= Aim of the exercise =
Would you give back exactly the lines from the line with "Given: Select the 会话 tab label" through the end of the entries below, both included, but none of the pictures?

= Pixel coordinate grounding data =
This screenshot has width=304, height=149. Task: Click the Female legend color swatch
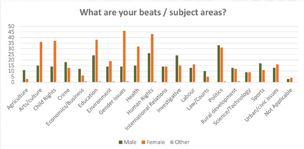(x=144, y=142)
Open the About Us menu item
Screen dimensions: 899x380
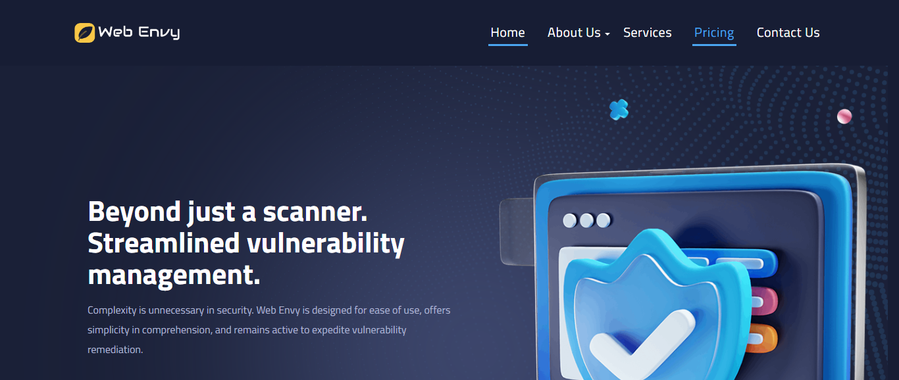(574, 33)
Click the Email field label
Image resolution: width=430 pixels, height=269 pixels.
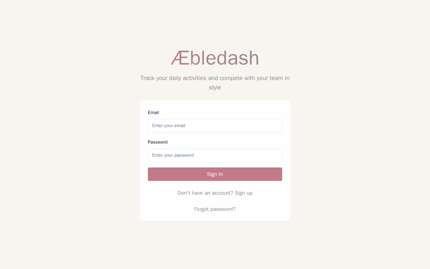pos(154,113)
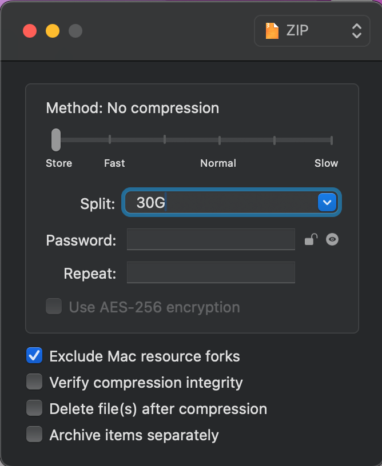Focus the Password input field
The height and width of the screenshot is (466, 382).
pos(211,239)
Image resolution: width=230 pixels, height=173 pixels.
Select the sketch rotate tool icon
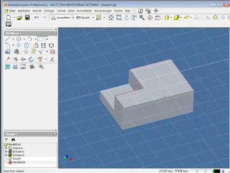[x=31, y=59]
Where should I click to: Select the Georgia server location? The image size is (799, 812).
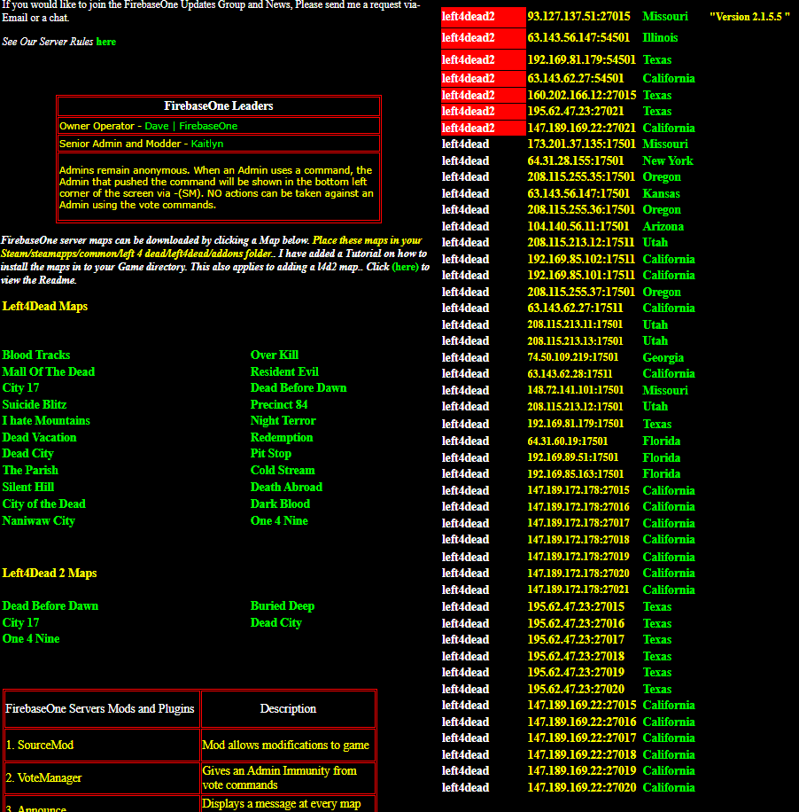coord(663,358)
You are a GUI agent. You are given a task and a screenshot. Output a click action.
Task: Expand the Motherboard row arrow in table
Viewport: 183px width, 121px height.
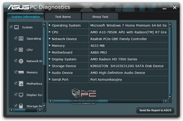50,52
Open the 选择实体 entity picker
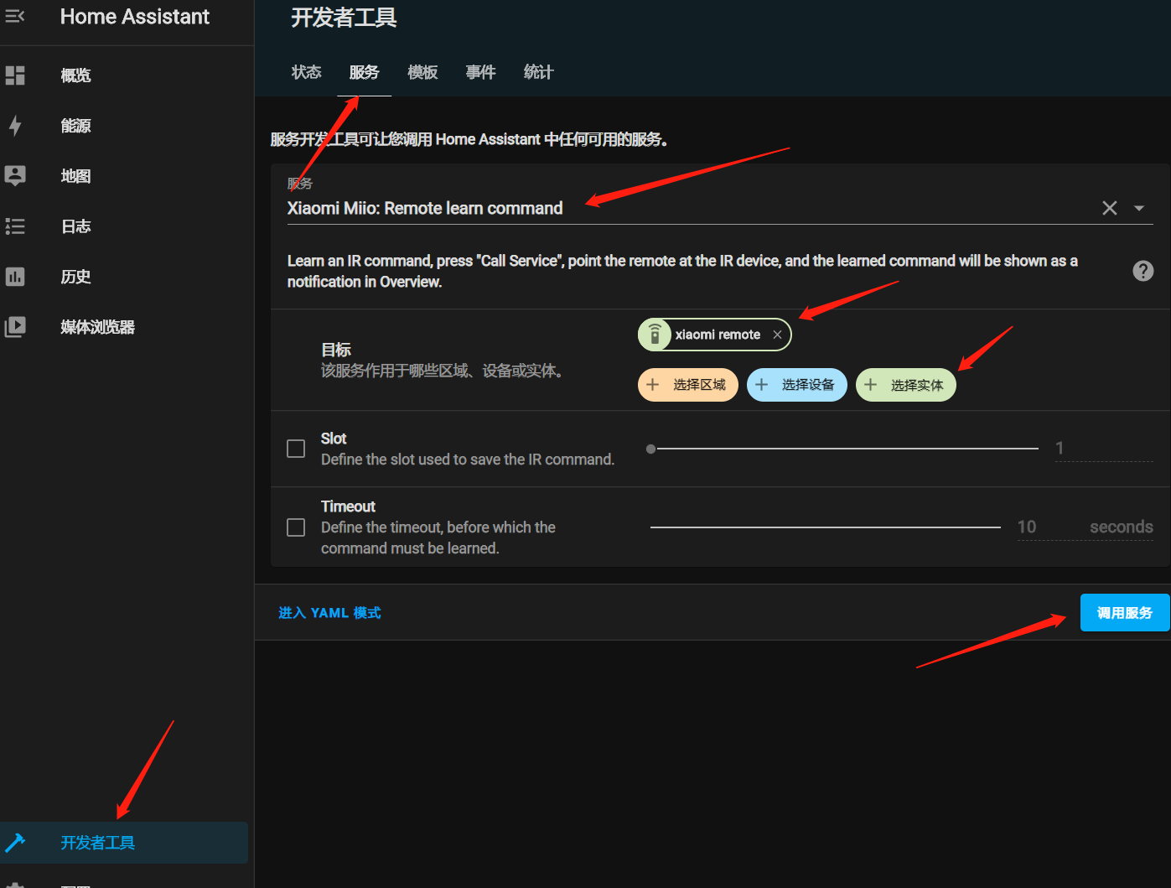The width and height of the screenshot is (1171, 888). [x=905, y=385]
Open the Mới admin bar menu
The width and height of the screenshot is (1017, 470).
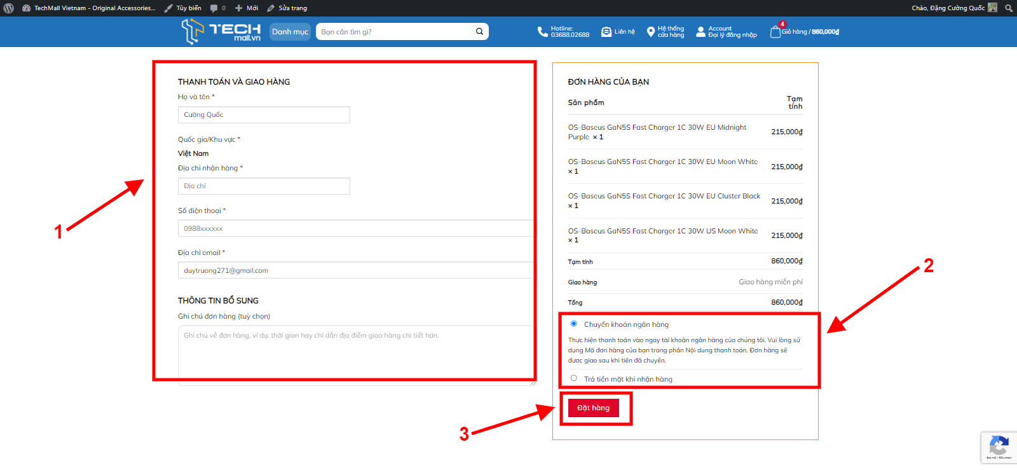coord(247,8)
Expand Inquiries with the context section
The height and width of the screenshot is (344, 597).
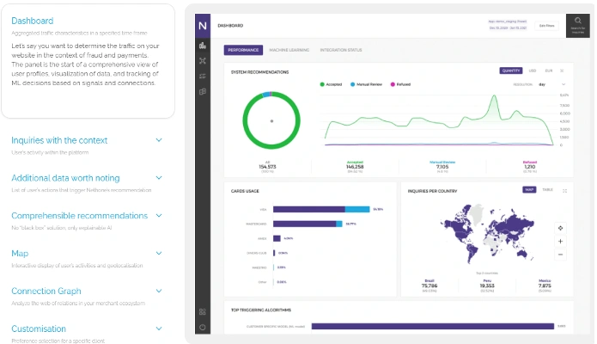158,140
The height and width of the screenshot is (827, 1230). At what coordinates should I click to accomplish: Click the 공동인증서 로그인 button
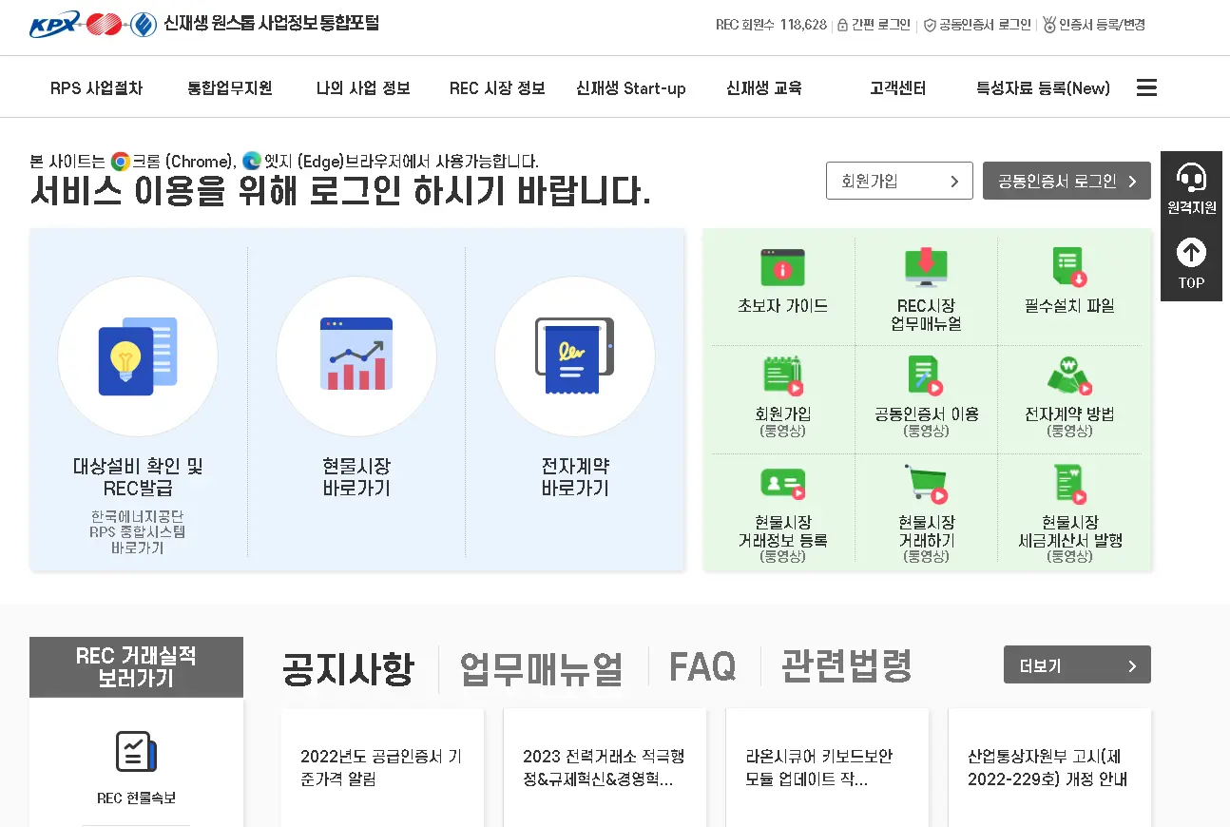click(x=1067, y=181)
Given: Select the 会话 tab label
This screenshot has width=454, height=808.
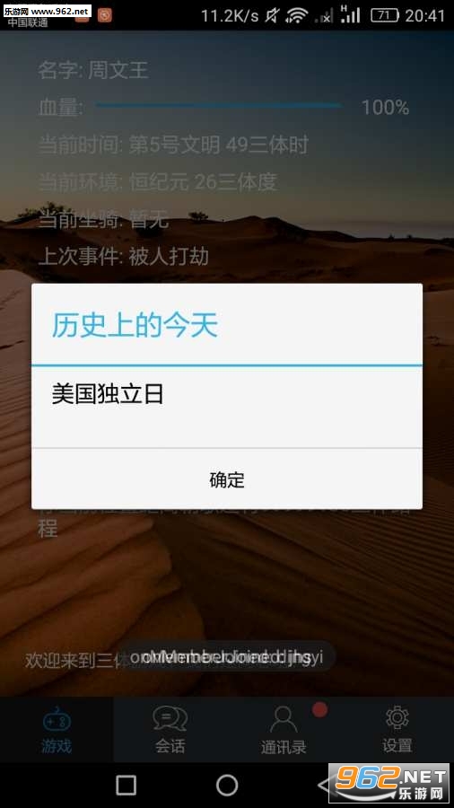Looking at the screenshot, I should [170, 746].
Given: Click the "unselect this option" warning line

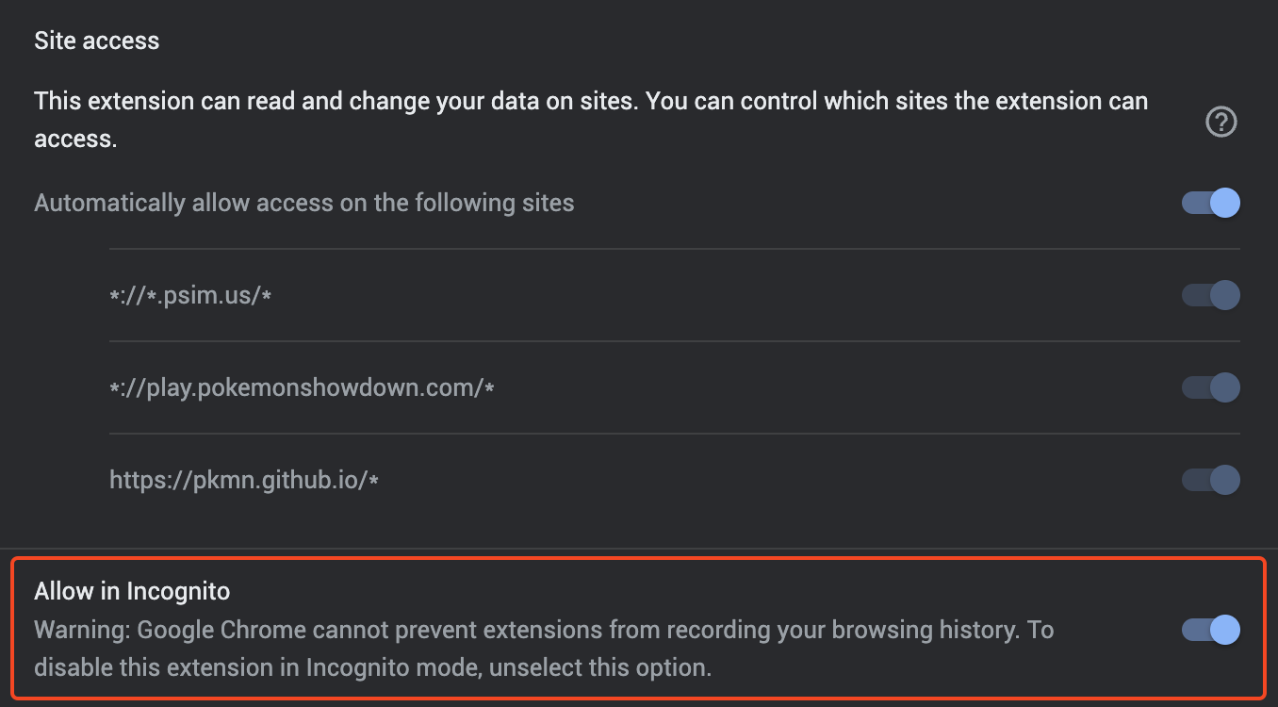Looking at the screenshot, I should (372, 668).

= Reply to the exercise =
Given: Select the 会话 tab label
This screenshot has width=454, height=808.
Looking at the screenshot, I should [170, 746].
Given: Click the "unselect this option" warning line

Looking at the screenshot, I should (372, 668).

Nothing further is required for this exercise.